» **What the task asks**
Once the data has been read, return all of it precisely as written.

» **Stored dataset items**
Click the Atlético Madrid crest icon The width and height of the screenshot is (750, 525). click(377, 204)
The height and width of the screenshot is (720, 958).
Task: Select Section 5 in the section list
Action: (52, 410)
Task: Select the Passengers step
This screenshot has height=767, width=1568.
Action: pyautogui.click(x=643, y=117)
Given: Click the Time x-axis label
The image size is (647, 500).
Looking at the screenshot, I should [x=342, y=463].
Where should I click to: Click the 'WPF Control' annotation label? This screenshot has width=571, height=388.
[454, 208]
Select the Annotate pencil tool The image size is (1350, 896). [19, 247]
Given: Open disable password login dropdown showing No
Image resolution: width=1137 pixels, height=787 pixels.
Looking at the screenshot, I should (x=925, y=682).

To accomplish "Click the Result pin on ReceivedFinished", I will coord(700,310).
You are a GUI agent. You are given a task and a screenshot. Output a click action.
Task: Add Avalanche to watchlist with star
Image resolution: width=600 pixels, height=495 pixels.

» **Written solution**
Click the Atlético Madrid crest icon The width and height of the screenshot is (750, 525). click(377, 204)
The height and width of the screenshot is (720, 958).
Task: Select Section 5 in the section list
Action: (52, 410)
Task: Select the Passengers step
This screenshot has height=767, width=1568.
Action: pyautogui.click(x=643, y=117)
Given: Click the Time x-axis label
The image size is (647, 500).
Looking at the screenshot, I should [x=342, y=463].
Where should I click to: Click the 'WPF Control' annotation label? This screenshot has width=571, height=388.
[454, 208]
Select the Annotate pencil tool The image size is (1350, 896). [19, 247]
Given: Open disable password login dropdown showing No
Image resolution: width=1137 pixels, height=787 pixels.
Looking at the screenshot, I should (x=925, y=682).

To accomplish "Click the Result pin on ReceivedFinished", I will coord(700,310).
You are a GUI agent. You are given a task and a screenshot. Output a click action.
Task: Add Avalanche to watchlist with star
Image resolution: width=600 pixels, height=495 pixels.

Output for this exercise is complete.